The data below should be restated word for word, with every picture omitted.

------------------------------------

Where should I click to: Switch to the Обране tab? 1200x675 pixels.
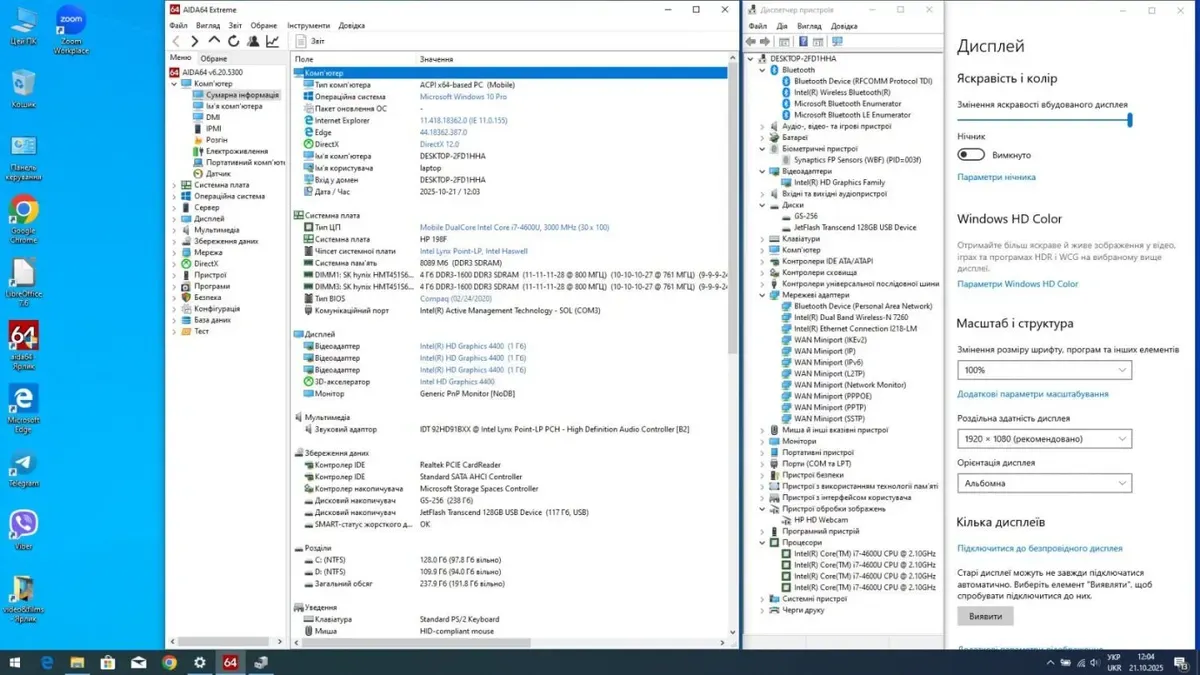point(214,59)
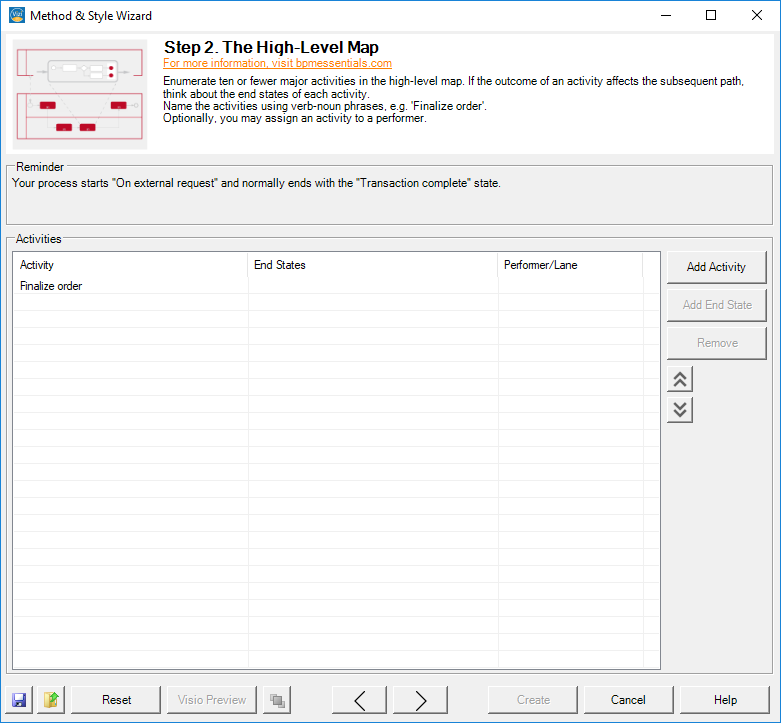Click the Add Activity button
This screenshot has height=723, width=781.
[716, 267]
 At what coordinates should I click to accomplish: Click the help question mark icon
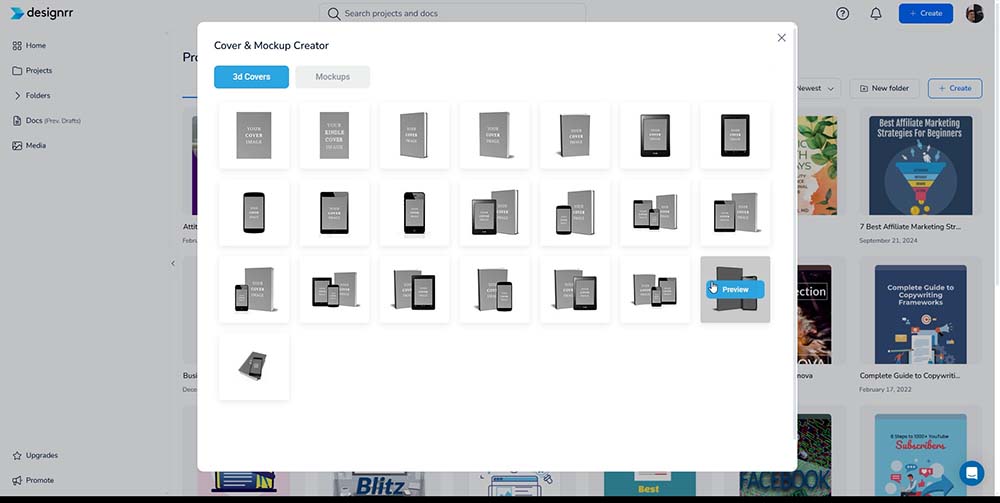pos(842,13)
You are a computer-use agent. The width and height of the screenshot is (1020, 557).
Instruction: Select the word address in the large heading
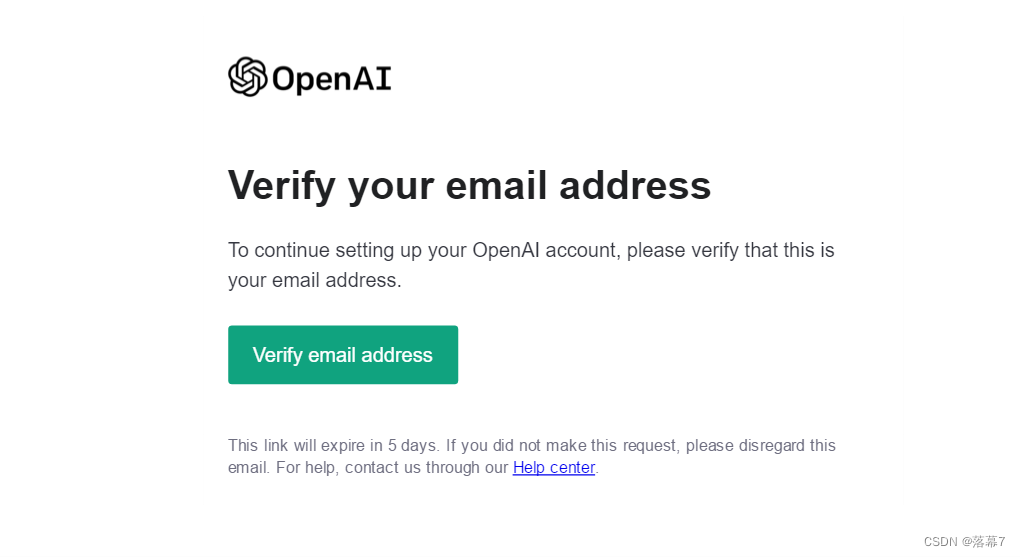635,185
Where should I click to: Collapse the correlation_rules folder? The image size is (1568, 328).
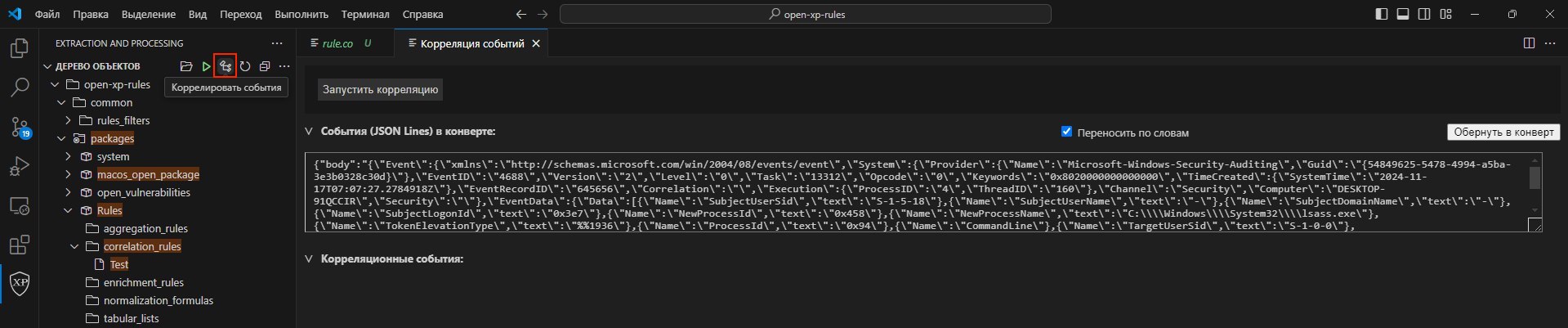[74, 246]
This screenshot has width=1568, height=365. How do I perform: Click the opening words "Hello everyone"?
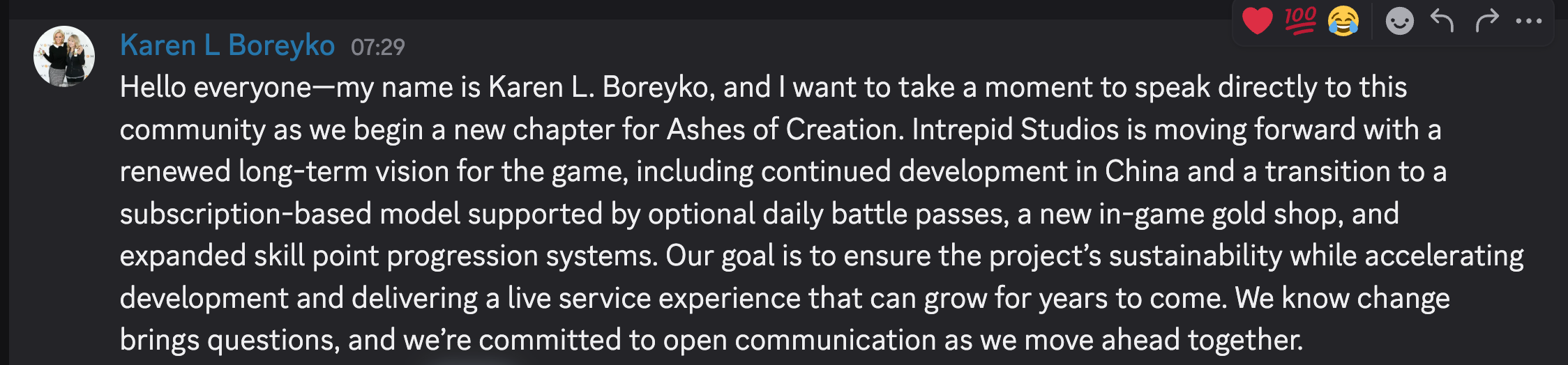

------------------------------------

# Exercise solution:
Where should I click to: Switch to the Обране tab? 1200x675 pixels.
point(214,59)
Click the Add Activity button
This screenshot has height=723, width=781.
[716, 267]
 At what coordinates should I click to accomplish: Click the help question mark icon
pos(842,13)
You are a computer-use agent. The width and height of the screenshot is (1020, 557).
Instruction: Select the word address in the large heading
635,185
Where should I click to: Collapse the correlation_rules folder? The image size is (1568, 328).
[74, 246]
This screenshot has width=1568, height=365. How do I perform: Click the opening words "Hello everyone"?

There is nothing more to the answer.